### RECORDED INFORMATION
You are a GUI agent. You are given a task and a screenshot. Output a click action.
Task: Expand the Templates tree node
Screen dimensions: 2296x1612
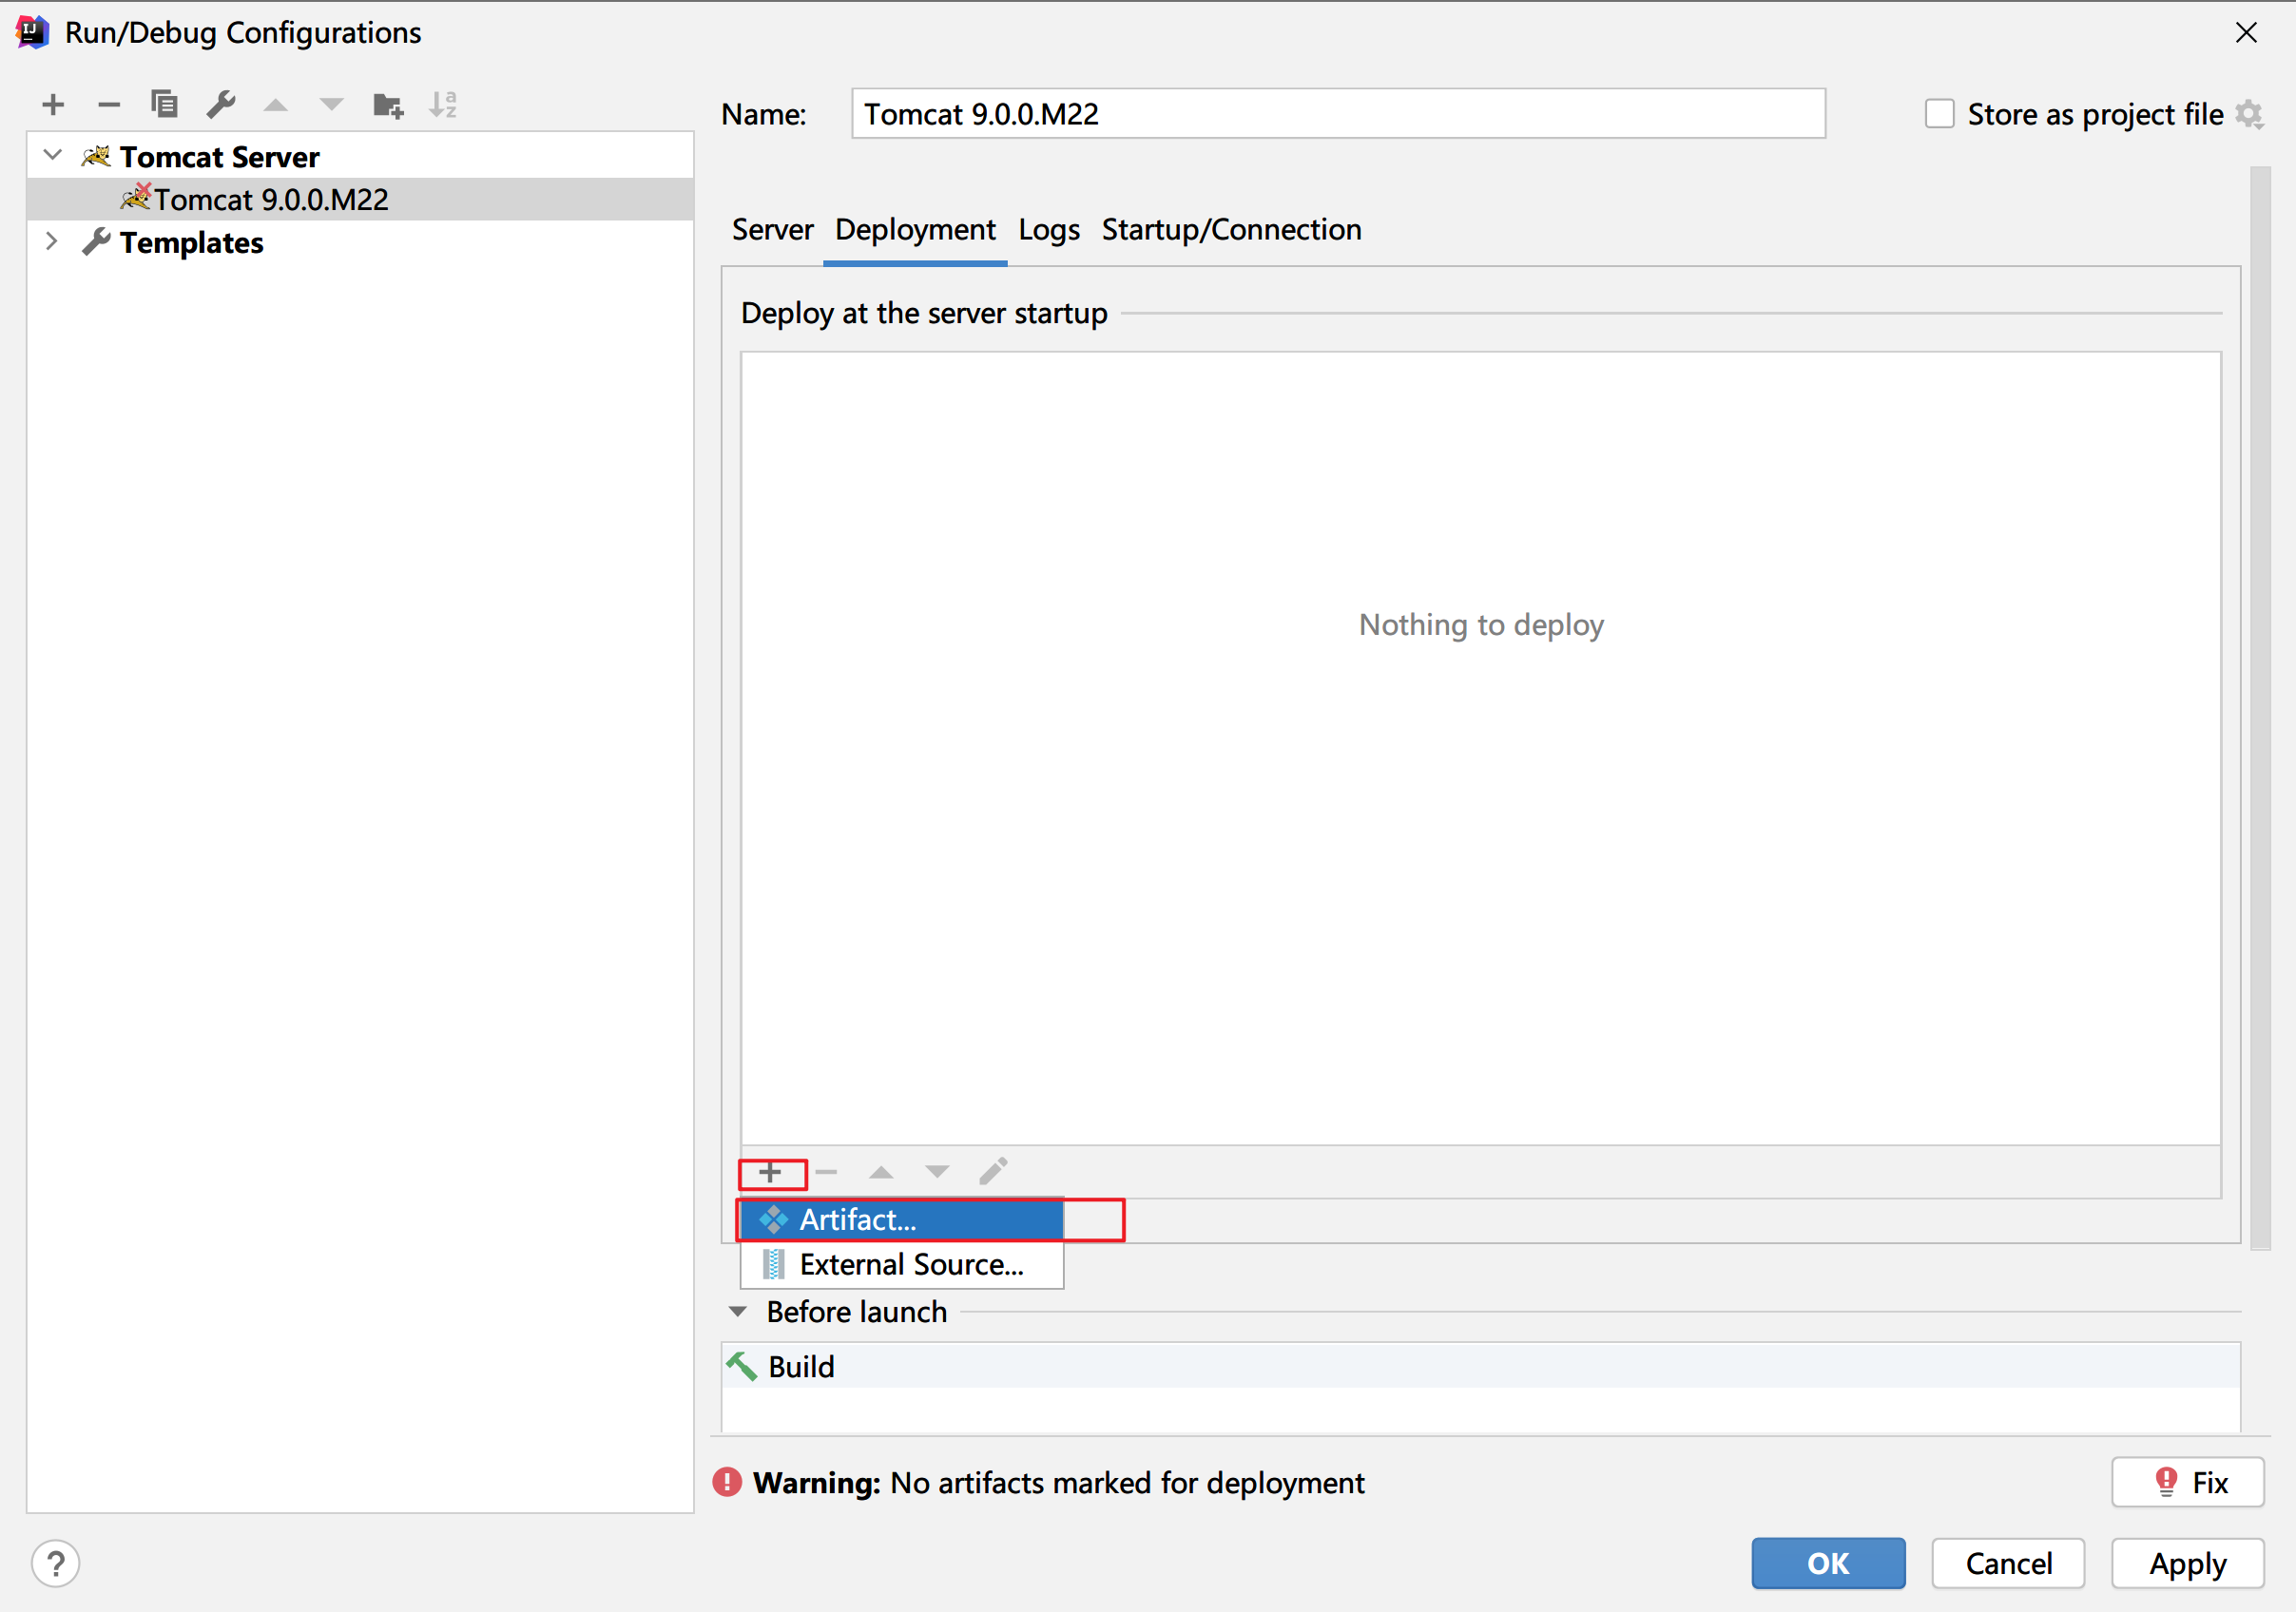click(52, 242)
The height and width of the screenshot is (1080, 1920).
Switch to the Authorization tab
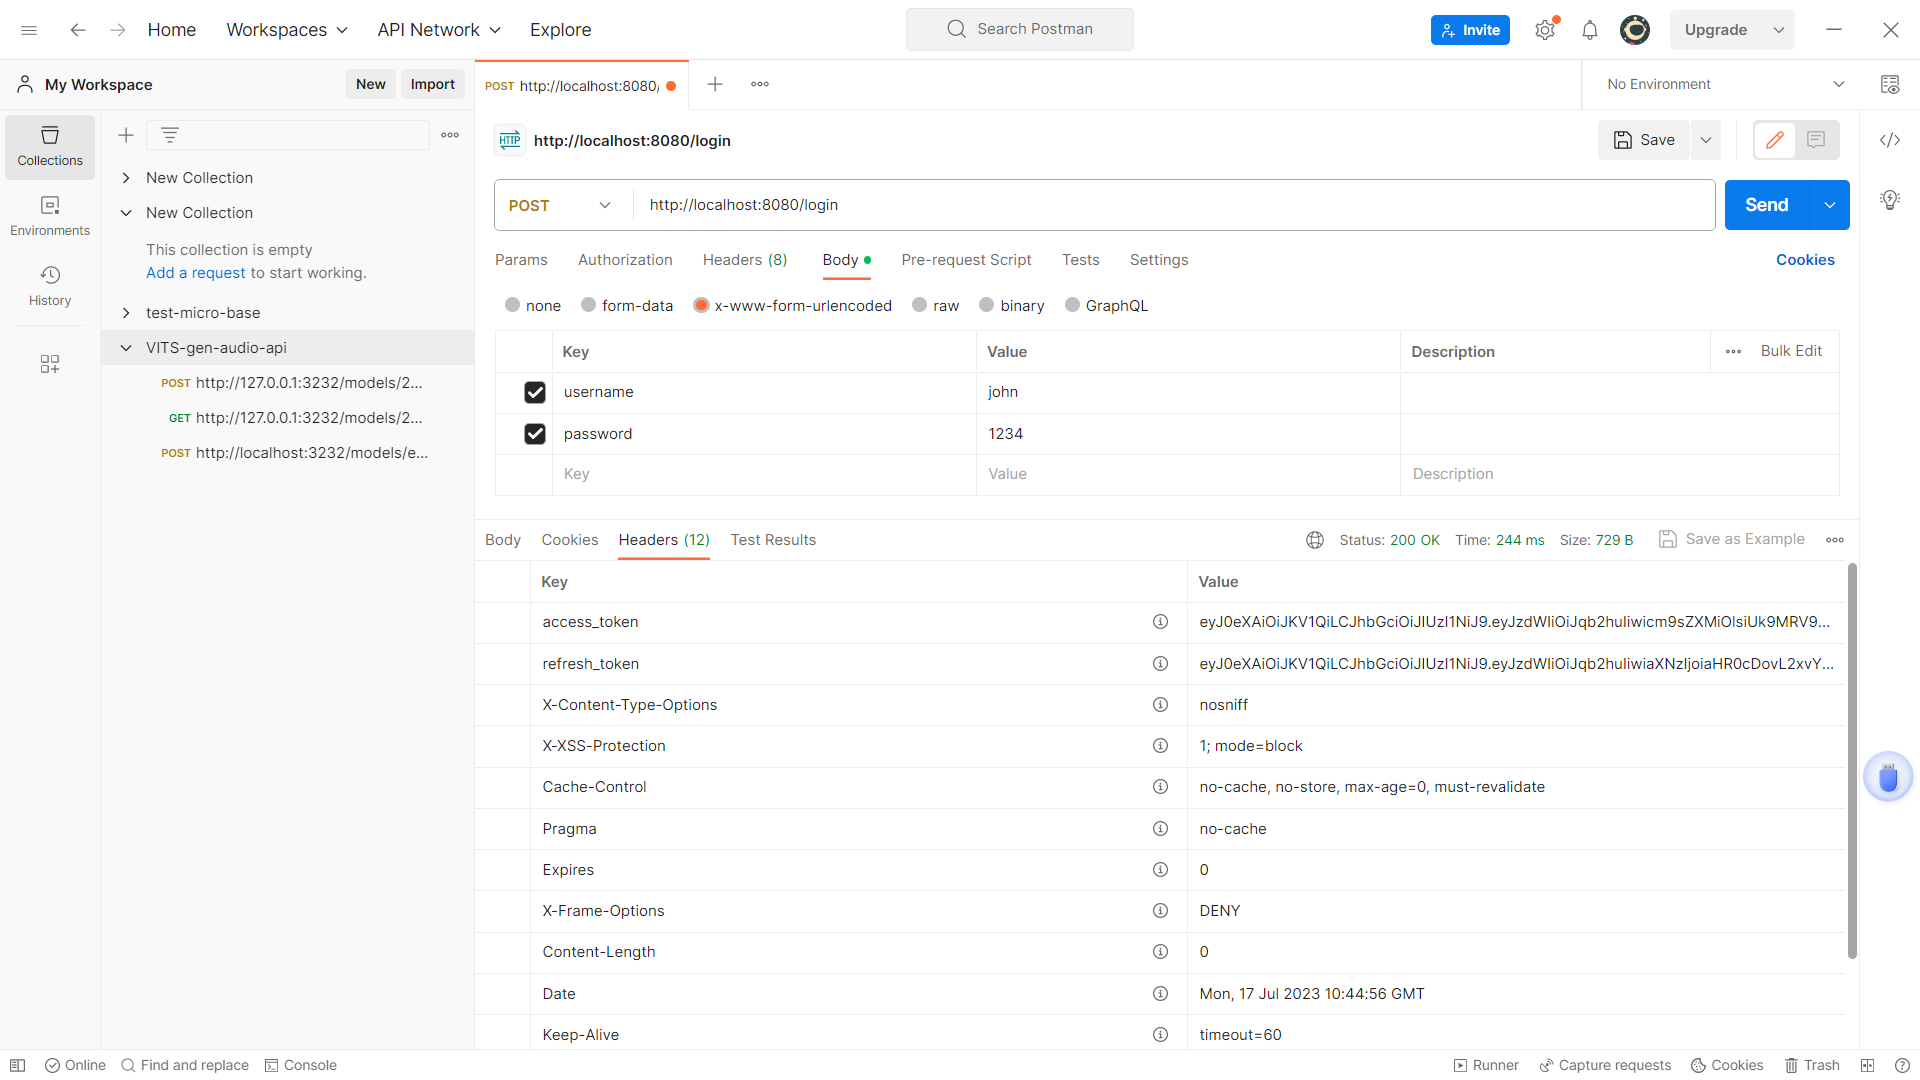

### GOAL OF THE EXERCISE
Starting at the line that holds "Task: Expand the Templates tree node" and ending at the last line of the material above, repeat each line exactly, both ends included, and leave the pictures out.

### WORKED SOLUTION
Task: Expand the Templates tree node
Screen dimensions: 2296x1612
click(52, 242)
The height and width of the screenshot is (1080, 1920).
Switch to the Authorization tab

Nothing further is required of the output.